Elections of directors need not be by written ballot unless the
bylaws of the corporation shall so provide.

     ELEVENTH.  No director of this corporation shall be
personally liable to the corporation or its shareholders for
monetary damages for breach of fiduciary duty as a director,
except for liability (i) for breach of the director's duty of
loyalty to the corporation or its shareholders, (ii) for acts or
omissions not in good faith or which involve intentional
misconduct or a knowing violation of law, (iii) under Section 174
of the General Corporation Law of the State of Delaware, or (iv)
for any transaction from which the director derived an improper
personal benefit.  If the General Corporation Law of the State of
Delaware hereafter is amended to authorize the further limitation
of the liability of directors, then the liability of a director
of this corporation, in addition to the limitation on personal
liability provided herein, shall be limited to the fullest extent
permitted   by the amended General Corporation Law of the State
of Delaware.

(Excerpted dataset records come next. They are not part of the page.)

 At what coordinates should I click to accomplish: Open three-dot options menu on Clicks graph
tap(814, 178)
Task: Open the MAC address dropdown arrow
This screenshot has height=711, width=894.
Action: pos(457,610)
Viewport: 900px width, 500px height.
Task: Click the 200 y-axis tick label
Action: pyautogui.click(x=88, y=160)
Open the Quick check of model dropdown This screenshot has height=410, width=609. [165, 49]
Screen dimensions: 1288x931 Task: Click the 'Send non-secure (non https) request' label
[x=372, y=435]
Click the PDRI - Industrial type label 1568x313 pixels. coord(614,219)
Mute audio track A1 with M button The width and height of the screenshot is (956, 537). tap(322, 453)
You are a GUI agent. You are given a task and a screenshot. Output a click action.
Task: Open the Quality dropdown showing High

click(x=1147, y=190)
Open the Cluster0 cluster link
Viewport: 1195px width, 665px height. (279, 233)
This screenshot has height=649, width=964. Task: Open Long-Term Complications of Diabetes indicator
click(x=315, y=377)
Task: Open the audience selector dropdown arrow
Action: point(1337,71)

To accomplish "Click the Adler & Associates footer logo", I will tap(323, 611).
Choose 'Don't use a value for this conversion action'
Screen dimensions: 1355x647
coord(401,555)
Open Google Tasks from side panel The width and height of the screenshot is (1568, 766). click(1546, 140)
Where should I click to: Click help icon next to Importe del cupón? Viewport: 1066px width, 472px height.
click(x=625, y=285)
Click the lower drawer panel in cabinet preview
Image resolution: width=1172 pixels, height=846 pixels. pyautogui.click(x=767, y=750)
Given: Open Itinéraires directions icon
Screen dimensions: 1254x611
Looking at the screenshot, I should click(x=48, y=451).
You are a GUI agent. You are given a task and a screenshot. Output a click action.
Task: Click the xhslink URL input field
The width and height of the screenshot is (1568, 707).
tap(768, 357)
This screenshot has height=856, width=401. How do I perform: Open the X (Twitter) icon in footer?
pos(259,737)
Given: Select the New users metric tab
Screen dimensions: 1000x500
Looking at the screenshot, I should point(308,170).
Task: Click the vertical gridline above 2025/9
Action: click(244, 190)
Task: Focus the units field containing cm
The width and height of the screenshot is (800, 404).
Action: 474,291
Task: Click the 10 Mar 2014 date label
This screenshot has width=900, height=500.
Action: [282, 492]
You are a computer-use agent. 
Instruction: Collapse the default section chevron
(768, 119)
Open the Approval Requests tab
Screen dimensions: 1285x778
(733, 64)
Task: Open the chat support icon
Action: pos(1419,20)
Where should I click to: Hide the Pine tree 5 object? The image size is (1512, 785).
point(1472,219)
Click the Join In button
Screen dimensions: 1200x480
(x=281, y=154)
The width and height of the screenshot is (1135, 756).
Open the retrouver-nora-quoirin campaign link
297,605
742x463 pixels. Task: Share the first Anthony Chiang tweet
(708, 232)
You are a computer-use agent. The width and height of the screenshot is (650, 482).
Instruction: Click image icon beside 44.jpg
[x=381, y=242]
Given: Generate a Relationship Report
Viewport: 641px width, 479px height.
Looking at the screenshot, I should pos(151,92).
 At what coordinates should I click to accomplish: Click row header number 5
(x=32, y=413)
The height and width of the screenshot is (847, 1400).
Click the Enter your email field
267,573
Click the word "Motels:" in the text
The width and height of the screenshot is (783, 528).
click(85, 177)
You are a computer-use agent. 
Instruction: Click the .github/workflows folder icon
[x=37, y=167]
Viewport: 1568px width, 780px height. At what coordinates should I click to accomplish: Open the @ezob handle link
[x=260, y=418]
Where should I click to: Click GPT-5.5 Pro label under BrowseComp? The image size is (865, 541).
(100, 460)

Any repeal or modification of this Article ELEVENTH
by the shareholders of this corporation shall be prospective
only, and shall not adversely affect any limitation on the
personal liability of a director of the corporation existing at
the time of such repeal or modification.

     THE UNDERSIGNED, being the President of TEMTEX INDUSTRIES,
INC. does hereby make this Restated Certificate of Incorporation
declaring and certifying that the facts herein stated are true,
and accordingly has hereunto set his hand this 18 day of
February, 1987.




                                        _________________________
                                        E. R. Buford, President
                                        TEMTEX INDUSTRIES, INC.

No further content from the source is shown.